Lenka's eyes disappeared and I was surrounded again by death waiting to find a home. Finish this as a Jedi, the voice whispered.
Sahhar's lightsaber was moving, slashing diagonally up from his lower left. I blocked it with my right and he quickly pulled it back for another attack. This time he swung it across his waist in a flat arc. I met it with both of my blades, not only stopping it but driving it down and away from me.
My two blades, one a cool blue and one an angry red, pinned the tip of Sahhar's blade to the ground three feet from his right leg. My red blade held his red blade in place as I swung the blue one with all my might. It traced a line through the air just over his right arm and up over his shoulder. It skittered across the high, sloping collar of his armor and sliced cleanly through his neck.

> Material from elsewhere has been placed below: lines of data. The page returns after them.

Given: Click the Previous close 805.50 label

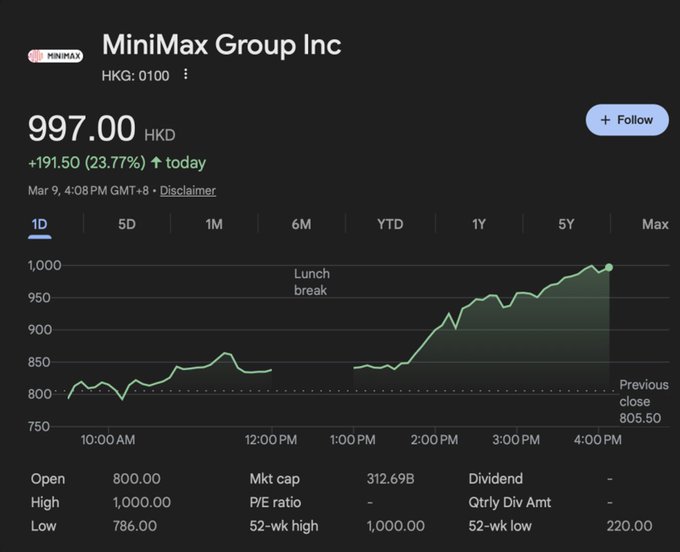Looking at the screenshot, I should (x=643, y=401).
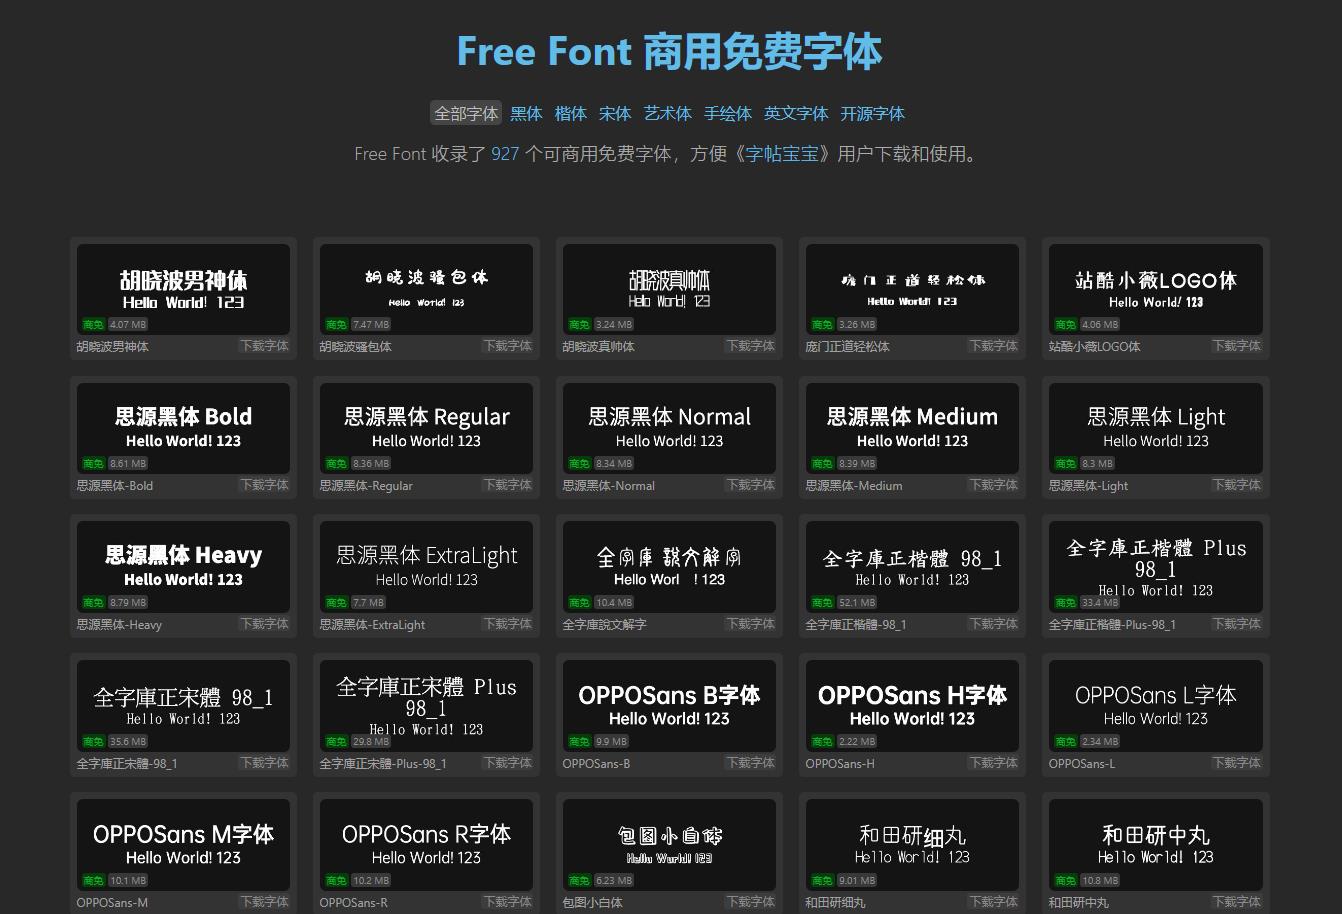The width and height of the screenshot is (1342, 914).
Task: Click the 包图小白体 preview image
Action: point(669,845)
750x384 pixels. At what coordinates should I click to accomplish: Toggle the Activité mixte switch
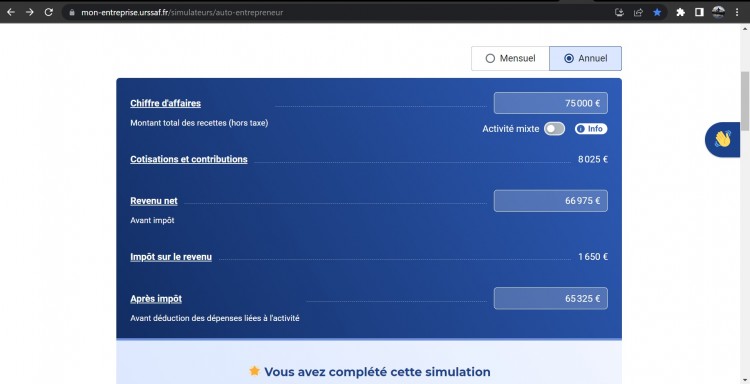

I had a moment to take in the surprised look on Sahhar's face before his body began to collapse. His knees buckled and his newly separated head tilted away from his neck. Gravity took over and the corpse and the head fell in a blurred collapse of black armor and tanned flesh. Before either hit the ground the body exploded in a violent blast of dark blue and purple energy that washed over me like a hurricane. Then it was over and Darth Sahhar was no more.